- JOB 1 -
Count the lines in the listing below that contain the string "under", treating uppercase and lowercase as different. Reply with the number only.

- PASSAGE PROVIDED -
Cody Likeke Barton (born November 13, 1996) is an American football linebacker for the Washington Commanders of the National Football League (NFL). He played college football at Utah and was drafted by the Seattle Seahawks in the third round of the 2019 NFL Draft.

Professional career

Seattle Seahawks
Barton was drafted by the Seattle Seahawks in the third round (88th overall) of the 2019 NFL Draft. He made his professional debut in Week 3 of the 2019 season and recorded his first takeaway in the same game after recovering a muffed punt from New Orleans Saints returner Deonte Harris. He spent the majority of his rookie season on Seattle's special teams units and led the team in special teams snaps. He became a starting linebacker in the 2020 season.

Washington Commanders
Barton signed a one-year contract with the Washington Commanders on March 16, 2023.

- Stored dataset items -

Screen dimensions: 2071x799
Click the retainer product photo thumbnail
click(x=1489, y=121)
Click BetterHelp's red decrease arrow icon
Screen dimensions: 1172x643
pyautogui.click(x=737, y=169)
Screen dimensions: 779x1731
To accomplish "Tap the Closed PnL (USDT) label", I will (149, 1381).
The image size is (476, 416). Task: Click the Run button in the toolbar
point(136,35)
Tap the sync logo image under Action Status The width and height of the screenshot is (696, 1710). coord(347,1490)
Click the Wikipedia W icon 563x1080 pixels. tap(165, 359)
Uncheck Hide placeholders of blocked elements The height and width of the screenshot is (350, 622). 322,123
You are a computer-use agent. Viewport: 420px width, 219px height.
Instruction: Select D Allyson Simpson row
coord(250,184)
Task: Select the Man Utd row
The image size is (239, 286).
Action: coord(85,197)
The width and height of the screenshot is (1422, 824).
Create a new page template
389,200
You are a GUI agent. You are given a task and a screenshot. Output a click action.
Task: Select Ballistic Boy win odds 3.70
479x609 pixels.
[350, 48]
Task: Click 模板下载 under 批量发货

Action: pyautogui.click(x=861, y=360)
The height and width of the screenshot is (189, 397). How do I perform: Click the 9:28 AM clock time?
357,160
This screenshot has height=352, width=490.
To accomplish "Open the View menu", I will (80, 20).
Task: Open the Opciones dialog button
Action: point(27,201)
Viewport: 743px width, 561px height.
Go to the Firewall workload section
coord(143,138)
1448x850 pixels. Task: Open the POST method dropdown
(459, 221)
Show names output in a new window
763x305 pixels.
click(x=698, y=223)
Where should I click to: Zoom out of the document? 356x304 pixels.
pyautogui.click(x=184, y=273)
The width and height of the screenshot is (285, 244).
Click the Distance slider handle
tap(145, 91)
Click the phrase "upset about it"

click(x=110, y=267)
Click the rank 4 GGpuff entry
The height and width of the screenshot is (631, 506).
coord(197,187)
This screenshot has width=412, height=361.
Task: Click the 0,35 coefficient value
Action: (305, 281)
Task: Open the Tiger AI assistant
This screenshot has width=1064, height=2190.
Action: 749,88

- JOB 2 -
According to the passage on Cody Barton, in which round and at what overall pick did the Seattle Seahawks draft him?

- WRITTEN RESPONSE 1 -
2

- WRITTEN RESPONSE 2 -
Third round, 88th overall.